Pointing records for text and elements:

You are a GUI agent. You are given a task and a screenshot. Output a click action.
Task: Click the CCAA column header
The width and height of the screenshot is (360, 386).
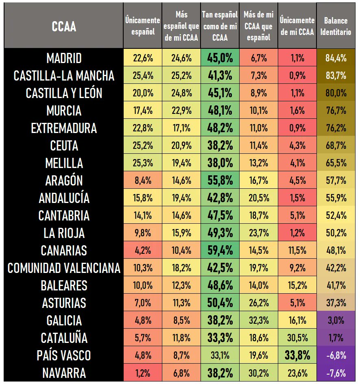tap(64, 27)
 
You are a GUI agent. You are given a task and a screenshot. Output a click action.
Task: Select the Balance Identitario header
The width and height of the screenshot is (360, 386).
tap(336, 26)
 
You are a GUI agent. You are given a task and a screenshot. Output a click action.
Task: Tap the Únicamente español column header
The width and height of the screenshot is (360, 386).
tap(143, 26)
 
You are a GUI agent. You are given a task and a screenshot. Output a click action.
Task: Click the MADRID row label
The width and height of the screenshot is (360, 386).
tap(64, 58)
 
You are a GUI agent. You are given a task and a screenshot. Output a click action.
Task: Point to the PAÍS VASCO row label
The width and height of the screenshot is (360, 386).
tap(64, 355)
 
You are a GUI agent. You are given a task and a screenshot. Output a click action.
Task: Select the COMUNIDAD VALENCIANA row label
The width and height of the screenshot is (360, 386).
tap(64, 268)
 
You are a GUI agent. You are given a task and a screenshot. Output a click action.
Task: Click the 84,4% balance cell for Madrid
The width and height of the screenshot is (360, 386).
tap(336, 58)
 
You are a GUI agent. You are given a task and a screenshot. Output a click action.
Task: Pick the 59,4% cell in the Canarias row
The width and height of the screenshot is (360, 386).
tap(220, 251)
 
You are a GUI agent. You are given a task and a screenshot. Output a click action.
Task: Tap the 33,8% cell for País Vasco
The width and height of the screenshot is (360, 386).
tap(297, 355)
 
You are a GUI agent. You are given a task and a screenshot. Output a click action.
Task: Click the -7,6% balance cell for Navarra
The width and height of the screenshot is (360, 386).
tap(336, 373)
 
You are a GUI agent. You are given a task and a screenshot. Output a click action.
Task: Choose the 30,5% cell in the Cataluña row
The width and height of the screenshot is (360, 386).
tap(297, 338)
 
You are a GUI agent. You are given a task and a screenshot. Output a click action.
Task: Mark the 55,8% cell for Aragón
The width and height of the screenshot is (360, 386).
tap(220, 181)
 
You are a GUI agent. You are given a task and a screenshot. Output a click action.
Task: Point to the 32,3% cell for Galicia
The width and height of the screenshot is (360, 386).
tap(258, 321)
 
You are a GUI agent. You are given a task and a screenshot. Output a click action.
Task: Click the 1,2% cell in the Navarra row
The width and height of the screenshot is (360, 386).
tap(143, 373)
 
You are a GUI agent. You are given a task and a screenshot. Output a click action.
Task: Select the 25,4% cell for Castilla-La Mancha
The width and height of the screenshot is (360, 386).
tap(143, 76)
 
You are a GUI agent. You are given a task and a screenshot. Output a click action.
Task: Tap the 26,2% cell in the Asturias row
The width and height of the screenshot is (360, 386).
tap(258, 303)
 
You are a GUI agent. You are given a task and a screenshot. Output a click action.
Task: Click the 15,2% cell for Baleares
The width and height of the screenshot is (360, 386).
tap(297, 286)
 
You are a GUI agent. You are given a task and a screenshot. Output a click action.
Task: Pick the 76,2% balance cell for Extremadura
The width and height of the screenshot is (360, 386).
tap(336, 128)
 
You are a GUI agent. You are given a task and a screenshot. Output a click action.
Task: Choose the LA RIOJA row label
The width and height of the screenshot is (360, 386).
tap(64, 233)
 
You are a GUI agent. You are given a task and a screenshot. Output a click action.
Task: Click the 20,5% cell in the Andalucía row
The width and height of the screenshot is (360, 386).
tap(258, 198)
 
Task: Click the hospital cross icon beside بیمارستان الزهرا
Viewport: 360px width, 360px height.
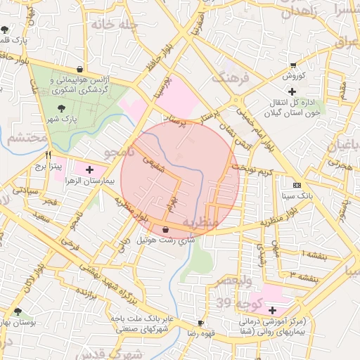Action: click(x=89, y=169)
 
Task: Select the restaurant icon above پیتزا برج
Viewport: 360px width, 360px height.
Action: click(x=48, y=155)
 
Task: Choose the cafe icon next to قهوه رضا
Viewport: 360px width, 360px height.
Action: click(x=201, y=323)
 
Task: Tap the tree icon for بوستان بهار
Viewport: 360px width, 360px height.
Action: click(x=17, y=311)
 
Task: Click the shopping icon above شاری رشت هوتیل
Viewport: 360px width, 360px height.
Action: click(x=165, y=229)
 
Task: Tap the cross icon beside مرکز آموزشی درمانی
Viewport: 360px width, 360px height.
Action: click(x=272, y=310)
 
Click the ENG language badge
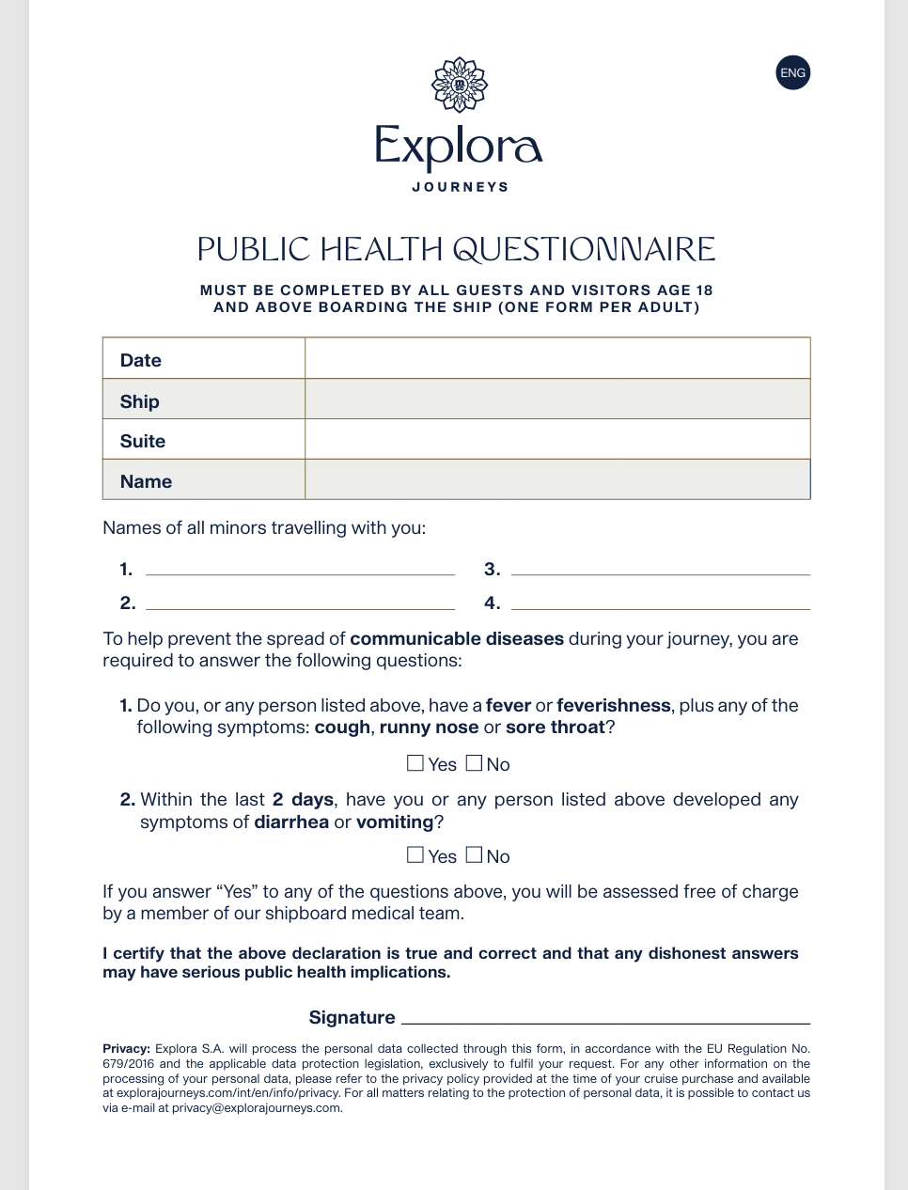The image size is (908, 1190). [792, 73]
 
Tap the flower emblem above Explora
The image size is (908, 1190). [460, 85]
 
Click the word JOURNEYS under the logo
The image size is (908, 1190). [460, 187]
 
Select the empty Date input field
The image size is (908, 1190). [557, 359]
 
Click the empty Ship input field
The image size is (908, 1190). [557, 399]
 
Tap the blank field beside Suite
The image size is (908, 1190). [557, 440]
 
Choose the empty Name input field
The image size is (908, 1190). [557, 480]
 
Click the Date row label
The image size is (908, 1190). [141, 360]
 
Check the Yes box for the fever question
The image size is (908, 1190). [415, 763]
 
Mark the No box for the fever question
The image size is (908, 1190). [475, 763]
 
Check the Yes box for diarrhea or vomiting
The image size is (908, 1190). [415, 854]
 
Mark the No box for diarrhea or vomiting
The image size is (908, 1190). [475, 854]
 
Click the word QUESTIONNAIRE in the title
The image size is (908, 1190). [584, 249]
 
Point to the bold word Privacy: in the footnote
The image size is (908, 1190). [126, 1049]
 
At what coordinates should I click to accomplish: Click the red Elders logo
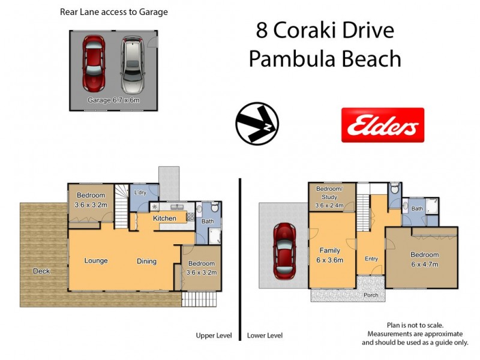382,125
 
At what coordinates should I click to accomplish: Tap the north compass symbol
256,124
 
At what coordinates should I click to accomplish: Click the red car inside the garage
94,62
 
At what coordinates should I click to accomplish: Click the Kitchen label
164,218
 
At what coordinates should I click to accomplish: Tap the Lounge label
96,261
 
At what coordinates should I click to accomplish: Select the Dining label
146,262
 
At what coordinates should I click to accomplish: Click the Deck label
41,271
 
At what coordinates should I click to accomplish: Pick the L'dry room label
140,193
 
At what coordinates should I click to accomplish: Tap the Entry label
371,259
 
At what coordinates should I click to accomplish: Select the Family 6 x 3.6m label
330,256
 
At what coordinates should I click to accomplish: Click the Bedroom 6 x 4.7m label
424,259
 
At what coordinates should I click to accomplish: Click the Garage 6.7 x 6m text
113,100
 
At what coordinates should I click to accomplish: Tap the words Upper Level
214,335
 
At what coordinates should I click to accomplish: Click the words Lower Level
265,335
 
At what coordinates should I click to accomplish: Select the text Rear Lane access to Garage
113,12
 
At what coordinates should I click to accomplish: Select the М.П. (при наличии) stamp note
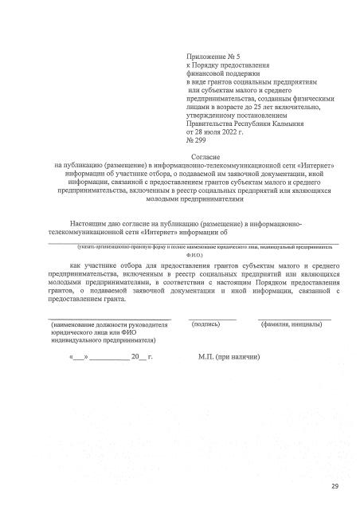coord(229,359)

EXERCISE: Retype every one of the records above line for line without changing anything, and omit the pictures from your answer.

PROBLEM SOLUTION:
You are a GUI agent. You are given a task and a screenshot. Output a click action.
Task: Click the CCAA column header
The width and height of the screenshot is (360, 386).
tap(64, 27)
 
You are a GUI agent. You are given a task and a screenshot. Output a click action.
Task: Select the Balance Identitario header
The width and height of the screenshot is (360, 386).
tap(336, 26)
 
You are a GUI agent. You are given a task and a screenshot. Output a click action.
Task: Tap the Únicamente español column header
The width and height of the screenshot is (360, 386).
tap(143, 26)
 
You are a GUI agent. You are given a task and a screenshot. Output a click action.
Task: Click the MADRID row label
The width and height of the screenshot is (360, 386).
tap(64, 58)
 
You are a GUI agent. You are given a task and a screenshot. Output a click action.
Task: Point to the PAÍS VASCO row label
The width and height of the screenshot is (360, 386).
tap(64, 355)
 
You are a GUI agent. You are given a task and a screenshot. Output a click action.
Task: Select the COMUNIDAD VALENCIANA row label
The width and height of the screenshot is (360, 386).
tap(64, 268)
 
You are a GUI agent. You are given a task and a screenshot. Output a click action.
Task: Click the 84,4% balance cell for Madrid
The width and height of the screenshot is (360, 386).
tap(336, 58)
 
You are a GUI agent. You are given a task and a screenshot. Output a click action.
Task: Pick the 59,4% cell in the Canarias row
The width and height of the screenshot is (360, 386).
tap(220, 251)
 
You are a GUI agent. You are given a task and a screenshot. Output a click action.
Task: Tap the 33,8% cell for País Vasco
The width and height of the screenshot is (360, 386).
tap(297, 355)
 
You are a GUI agent. You are given a task and a screenshot. Output a click action.
Task: Click the -7,6% balance cell for Navarra
The width and height of the screenshot is (360, 386).
tap(336, 373)
 
You are a GUI agent. You are given a task and a screenshot. Output a click action.
Task: Choose the 30,5% cell in the Cataluña row
The width and height of the screenshot is (360, 386).
tap(297, 338)
 
You are a GUI agent. You are given a task and a screenshot. Output a click action.
Task: Mark the 55,8% cell for Aragón
The width and height of the screenshot is (360, 386).
tap(220, 181)
 
You are a GUI agent. You are given a task and a screenshot. Output a click action.
Task: Point to the 32,3% cell for Galicia
The width and height of the screenshot is (360, 386).
tap(258, 321)
 
You are a GUI agent. You are given a task and a screenshot. Output a click action.
Task: Click the 1,2% cell in the Navarra row
The width and height of the screenshot is (360, 386).
tap(143, 373)
 
You are a GUI agent. You are given a task and a screenshot. Output a click action.
Task: Select the 25,4% cell for Castilla-La Mancha
The width and height of the screenshot is (360, 386).
tap(143, 76)
 
You are a GUI agent. You are given a task and a screenshot. Output a click action.
Task: Tap the 26,2% cell in the Asturias row
The width and height of the screenshot is (360, 386).
tap(258, 303)
 
You are a GUI agent. You are given a task and a screenshot. Output a click action.
Task: Click the 15,2% cell for Baleares
The width and height of the screenshot is (360, 386).
tap(297, 286)
 
You are a GUI agent. You are given a task and a screenshot. Output a click action.
Task: Pick the 76,2% balance cell for Extremadura
The width and height of the screenshot is (360, 386).
tap(336, 128)
 
You are a GUI agent. You are given a task and a screenshot. Output a click action.
Task: Choose the LA RIOJA row label
The width and height of the screenshot is (360, 386).
tap(64, 233)
 
You are a GUI agent. You are given a task and a screenshot. Output a click action.
Task: Click the 20,5% cell in the Andalucía row
The width and height of the screenshot is (360, 386).
tap(258, 198)
 
Task: Click the hospital cross icon beside بیمارستان الزهرا
Viewport: 360px width, 360px height.
Action: click(x=89, y=169)
 
Task: Select the restaurant icon above پیتزا برج
Viewport: 360px width, 360px height.
Action: click(x=48, y=155)
 
Task: Choose the cafe icon next to قهوه رضا
Viewport: 360px width, 360px height.
Action: click(x=201, y=323)
 
Task: Tap the tree icon for بوستان بهار
Viewport: 360px width, 360px height.
Action: click(x=17, y=311)
 
Task: Click the shopping icon above شاری رشت هوتیل
Viewport: 360px width, 360px height.
Action: click(x=165, y=229)
 
Task: Tap the cross icon beside مرکز آموزشی درمانی
Viewport: 360px width, 360px height.
Action: click(x=272, y=310)
 
Click the ENG language badge
The image size is (908, 1190). [792, 73]
 
Tap the flower emblem above Explora
The image size is (908, 1190). [460, 85]
 
Click the word JOURNEYS under the logo
The image size is (908, 1190). [460, 187]
 
Select the empty Date input field
The image size is (908, 1190). [557, 359]
 
Click the empty Ship input field
The image size is (908, 1190). [557, 399]
 
Tap the blank field beside Suite
The image size is (908, 1190). [557, 440]
 
Choose the empty Name input field
The image size is (908, 1190). [557, 480]
 
Click the Date row label
The image size is (908, 1190). [141, 360]
 
Check the Yes box for the fever question
The image size is (908, 1190). [415, 763]
 
Mark the No box for the fever question
The image size is (908, 1190). [475, 763]
 
Check the Yes box for diarrhea or vomiting
The image size is (908, 1190). [415, 854]
 
Mark the No box for diarrhea or vomiting
The image size is (908, 1190). [475, 854]
 
Click the word QUESTIONNAIRE in the title
The image size is (908, 1190). [584, 249]
 
Point to the bold word Privacy: in the footnote
The image size is (908, 1190). [126, 1049]
 
At what coordinates should I click to accomplish: Click the red Elders logo
382,125
 
At what coordinates should I click to accomplish: Tap the north compass symbol
256,124
 
At what coordinates should I click to accomplish: Click the red car inside the garage
94,62
 
At what coordinates should I click to accomplish: Click the Kitchen label
164,218
 
At what coordinates should I click to accomplish: Tap the Lounge label
96,261
 
At what coordinates should I click to accomplish: Select the Dining label
146,262
 
At what coordinates should I click to accomplish: Click the Deck label
41,271
 
At what coordinates should I click to accomplish: Pick the L'dry room label
140,193
 
At what coordinates should I click to accomplish: Tap the Entry label
371,259
 
At what coordinates should I click to accomplish: Select the Family 6 x 3.6m label
330,256
 
At what coordinates should I click to accomplish: Click the Bedroom 6 x 4.7m label
424,259
 
At what coordinates should I click to accomplish: Click the Garage 6.7 x 6m text
113,100
 
At what coordinates should I click to accomplish: Tap the words Upper Level
214,335
 
At what coordinates should I click to accomplish: Click the words Lower Level
265,335
 
At what coordinates should I click to accomplish: Select the text Rear Lane access to Garage
113,12
 
At what coordinates should I click to accomplish: Select the М.П. (при наличии) stamp note
coord(229,359)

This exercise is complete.